In the previous approach, we create a PersistentVolume using EFS. Alternatively the user can use S3 and dispense with PersistentVolumes altogether. Using S3 instead of PersistentVolumes has the following pros and cons:
- Setting up Hive on MR3 is simpler because the user skips the step of creating a PersistentVolume using EFS.
- The execution can be slower because the results of queries are now written to (by ContainerWorkers) and read from S3 (by HiveServer2).
- The AWS cost can be slightly higher because of continual operations on S3.
Using S3 instead of PersistentVolumes
In order to use S3,
the user should skip or adjust those steps in the previous approach that deal with PersistentVolume workdir-pv
and PersistentVolumeClaim workdir-pvc
.
If the Docker image does not contain a MySQL connector jar file
and Metastore/Ranger do not automatically download such a jar file,
the user should use the preBootstrapCommands
field in the specification of the mr3-master
node group
and automatically download a MySQL connector jar file because no PersistentVolume is available
(see Downloading a MySQL connector in Creating an EKS cluster).
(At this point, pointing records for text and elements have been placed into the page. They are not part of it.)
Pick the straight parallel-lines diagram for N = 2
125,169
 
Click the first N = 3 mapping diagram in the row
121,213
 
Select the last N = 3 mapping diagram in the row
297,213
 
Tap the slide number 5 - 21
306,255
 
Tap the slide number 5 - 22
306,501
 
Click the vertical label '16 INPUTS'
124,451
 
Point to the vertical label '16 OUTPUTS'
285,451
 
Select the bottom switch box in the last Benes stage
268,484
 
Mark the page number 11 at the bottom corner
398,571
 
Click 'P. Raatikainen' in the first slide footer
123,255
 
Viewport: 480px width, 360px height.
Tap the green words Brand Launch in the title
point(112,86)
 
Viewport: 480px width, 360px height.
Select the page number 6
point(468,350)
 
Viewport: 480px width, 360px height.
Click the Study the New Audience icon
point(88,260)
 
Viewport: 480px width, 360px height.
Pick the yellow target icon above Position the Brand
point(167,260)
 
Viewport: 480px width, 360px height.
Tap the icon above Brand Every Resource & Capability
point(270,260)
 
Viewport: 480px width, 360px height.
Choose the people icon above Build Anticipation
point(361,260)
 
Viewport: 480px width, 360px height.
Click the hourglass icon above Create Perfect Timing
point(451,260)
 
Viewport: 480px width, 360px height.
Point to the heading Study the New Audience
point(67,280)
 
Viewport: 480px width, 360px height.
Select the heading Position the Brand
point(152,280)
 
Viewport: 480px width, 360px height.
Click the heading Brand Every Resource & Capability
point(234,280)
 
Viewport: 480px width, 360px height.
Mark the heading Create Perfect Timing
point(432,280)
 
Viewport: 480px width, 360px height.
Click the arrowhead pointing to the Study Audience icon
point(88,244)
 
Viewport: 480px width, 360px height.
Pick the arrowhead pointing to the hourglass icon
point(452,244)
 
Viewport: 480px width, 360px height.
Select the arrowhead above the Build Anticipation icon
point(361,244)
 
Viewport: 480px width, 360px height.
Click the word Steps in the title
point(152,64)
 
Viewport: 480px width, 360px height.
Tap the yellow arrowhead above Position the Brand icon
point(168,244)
kubernetes/conf/mr3-site.xml
Set the configuration key mr3.am.staging.dir.check.ownership.permission
to false.
For details, see Using Amazon S3 instead of PersistentVolumes.
$ vi kubernetes/conf/mr3-site.xml
<property>
<name>mr3.am.staging.dir.check.ownership.permission</name>
<value>false</value>
</property>
kubernetes/conf/hive-site.xml
Set the configuration key hive.exec.scratchdir
in hive-site.xml
to point to the S3 bucket for the scratch directory of HiveServer2
(under which a staging directory for MR3 DAGAppMaster is created).
Do not update the configuration key hive.downloaded.resources.dir
because it should point to a directory on the local file system.
$ vi kubernetes/conf/hive-site.xml
<property>
<name>hive.exec.scratchdir</name>
<value>s3a://hivemr3-warehouse-dir/workdir/${user.name}</value>
</property>
If necessary,
include an additional inline policy in the IAM roles for the mr3-master
and mr3-worker
node groups
so that every Pod can access the S3 bucket for the scratch directory.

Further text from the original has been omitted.